## Material provided:
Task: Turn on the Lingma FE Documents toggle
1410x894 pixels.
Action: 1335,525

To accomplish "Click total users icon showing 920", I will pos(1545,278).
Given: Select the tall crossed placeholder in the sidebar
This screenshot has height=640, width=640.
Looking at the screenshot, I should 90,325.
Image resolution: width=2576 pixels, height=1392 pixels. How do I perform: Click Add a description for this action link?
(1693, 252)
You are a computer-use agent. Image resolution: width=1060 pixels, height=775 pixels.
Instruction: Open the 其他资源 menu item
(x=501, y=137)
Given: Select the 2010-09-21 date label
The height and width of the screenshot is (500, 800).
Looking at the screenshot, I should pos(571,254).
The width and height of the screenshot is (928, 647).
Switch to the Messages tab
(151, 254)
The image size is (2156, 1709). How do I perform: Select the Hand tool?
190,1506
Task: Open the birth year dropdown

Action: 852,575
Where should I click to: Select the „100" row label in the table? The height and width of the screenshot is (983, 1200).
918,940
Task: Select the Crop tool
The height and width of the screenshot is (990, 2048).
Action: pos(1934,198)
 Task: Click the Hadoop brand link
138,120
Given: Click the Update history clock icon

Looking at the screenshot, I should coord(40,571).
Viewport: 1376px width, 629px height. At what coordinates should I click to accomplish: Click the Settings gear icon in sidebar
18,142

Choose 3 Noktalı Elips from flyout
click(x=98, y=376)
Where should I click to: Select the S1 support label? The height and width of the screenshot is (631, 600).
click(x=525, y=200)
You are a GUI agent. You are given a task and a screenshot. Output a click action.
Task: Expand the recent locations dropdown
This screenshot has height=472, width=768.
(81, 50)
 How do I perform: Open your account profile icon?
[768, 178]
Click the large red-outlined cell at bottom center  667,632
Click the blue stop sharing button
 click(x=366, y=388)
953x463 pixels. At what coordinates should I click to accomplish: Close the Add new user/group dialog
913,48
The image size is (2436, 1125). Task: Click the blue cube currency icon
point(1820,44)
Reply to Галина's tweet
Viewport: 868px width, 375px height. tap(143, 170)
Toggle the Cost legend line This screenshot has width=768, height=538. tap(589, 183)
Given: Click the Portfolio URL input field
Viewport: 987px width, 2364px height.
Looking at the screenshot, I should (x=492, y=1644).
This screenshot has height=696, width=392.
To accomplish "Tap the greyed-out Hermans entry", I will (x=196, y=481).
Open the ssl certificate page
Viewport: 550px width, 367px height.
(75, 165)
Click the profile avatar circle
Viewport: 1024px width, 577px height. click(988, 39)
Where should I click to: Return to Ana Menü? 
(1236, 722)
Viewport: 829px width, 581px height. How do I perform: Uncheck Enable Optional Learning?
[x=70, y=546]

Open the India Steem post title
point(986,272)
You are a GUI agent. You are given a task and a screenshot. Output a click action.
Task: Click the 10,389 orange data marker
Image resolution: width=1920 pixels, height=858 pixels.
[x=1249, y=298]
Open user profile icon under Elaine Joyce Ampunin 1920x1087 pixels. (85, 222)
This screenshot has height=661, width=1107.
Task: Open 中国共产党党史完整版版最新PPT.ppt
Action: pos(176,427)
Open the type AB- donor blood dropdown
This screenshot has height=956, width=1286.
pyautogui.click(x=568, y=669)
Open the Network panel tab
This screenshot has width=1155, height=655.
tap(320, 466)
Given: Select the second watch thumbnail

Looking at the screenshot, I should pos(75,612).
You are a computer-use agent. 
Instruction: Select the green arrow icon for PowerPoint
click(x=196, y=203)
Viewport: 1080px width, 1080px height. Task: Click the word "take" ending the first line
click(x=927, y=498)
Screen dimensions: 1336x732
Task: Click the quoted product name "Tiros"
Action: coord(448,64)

## Goal:
Rewrite all of the lines above as a numbered list, leaving out any blank lines.

## The reply:
1. Task: Turn on the Lingma FE Documents toggle
2. 1410x894 pixels.
3. Action: 1335,525
4. To accomplish "Click total users icon showing 920", I will pos(1545,278).
5. Given: Select the tall crossed placeholder in the sidebar
6. This screenshot has height=640, width=640.
7. Looking at the screenshot, I should 90,325.
8. Image resolution: width=2576 pixels, height=1392 pixels. How do I perform: Click Add a description for this action link?
9. (1693, 252)
10. You are a computer-use agent. Image resolution: width=1060 pixels, height=775 pixels.
11. Instruction: Open the 其他资源 menu item
12. (x=501, y=137)
13. Given: Select the 2010-09-21 date label
14. The height and width of the screenshot is (500, 800).
15. Looking at the screenshot, I should pos(571,254).
16. The width and height of the screenshot is (928, 647).
17. Switch to the Messages tab
18. (151, 254)
19. The image size is (2156, 1709). How do I perform: Select the Hand tool?
20. 190,1506
21. Task: Open the birth year dropdown
22. Action: 852,575
23. Where should I click to: Select the „100" row label in the table? The height and width of the screenshot is (983, 1200).
24. 918,940
25. Task: Select the Crop tool
26. The height and width of the screenshot is (990, 2048).
27. Action: pos(1934,198)
28.  Task: Click the Hadoop brand link
29. 138,120
30. Given: Click the Update history clock icon
31. Looking at the screenshot, I should coord(40,571).
32. Viewport: 1376px width, 629px height. At what coordinates should I click to accomplish: Click the Settings gear icon in sidebar
33. 18,142
34. Choose 3 Noktalı Elips from flyout
35. click(x=98, y=376)
36. Where should I click to: Select the S1 support label? The height and width of the screenshot is (631, 600).
37. click(x=525, y=200)
38. You are a GUI agent. You are given a task and a screenshot. Output a click action.
39. Task: Expand the recent locations dropdown
40. This screenshot has height=472, width=768.
41. (81, 50)
42.  How do I perform: Open your account profile icon?
43. [768, 178]
44. Click the large red-outlined cell at bottom center  667,632
45. Click the blue stop sharing button
46.  click(x=366, y=388)
47. 953x463 pixels. At what coordinates should I click to accomplish: Close the Add new user/group dialog
48. 913,48
49. The image size is (2436, 1125). Task: Click the blue cube currency icon
50. point(1820,44)
51. Reply to Галина's tweet
52. Viewport: 868px width, 375px height. tap(143, 170)
53. Toggle the Cost legend line This screenshot has width=768, height=538. tap(589, 183)
54. Given: Click the Portfolio URL input field
55. Viewport: 987px width, 2364px height.
56. Looking at the screenshot, I should (x=492, y=1644).
57. This screenshot has height=696, width=392.
58. To accomplish "Tap the greyed-out Hermans entry", I will (x=196, y=481).
59. Open the ssl certificate page
60. Viewport: 550px width, 367px height.
61. (75, 165)
62. Click the profile avatar circle
63. Viewport: 1024px width, 577px height. click(988, 39)
64. Where should I click to: Return to Ana Menü? 
65. (1236, 722)
66. Viewport: 829px width, 581px height. How do I perform: Uncheck Enable Optional Learning?
67. [x=70, y=546]
68. Open the India Steem post title
69. point(986,272)
70. You are a GUI agent. You are given a task and a screenshot. Output a click action.
71. Task: Click the 10,389 orange data marker
72. Image resolution: width=1920 pixels, height=858 pixels.
73. [x=1249, y=298]
74. Open user profile icon under Elaine Joyce Ampunin 1920x1087 pixels. (85, 222)
75. This screenshot has height=661, width=1107.
76. Task: Open 中国共产党党史完整版版最新PPT.ppt
77. Action: pos(176,427)
78. Open the type AB- donor blood dropdown
79. This screenshot has height=956, width=1286.
80. pyautogui.click(x=568, y=669)
81. Open the Network panel tab
82. This screenshot has width=1155, height=655.
83. tap(320, 466)
84. Given: Select the second watch thumbnail
85. Looking at the screenshot, I should pos(75,612).
86. You are a computer-use agent. 
87. Instruction: Select the green arrow icon for PowerPoint
88. click(x=196, y=203)
89. Viewport: 1080px width, 1080px height. Task: Click the word "take" ending the first line
90. click(x=927, y=498)
91. Screen dimensions: 1336x732
92. Task: Click the quoted product name "Tiros"
93. Action: coord(448,64)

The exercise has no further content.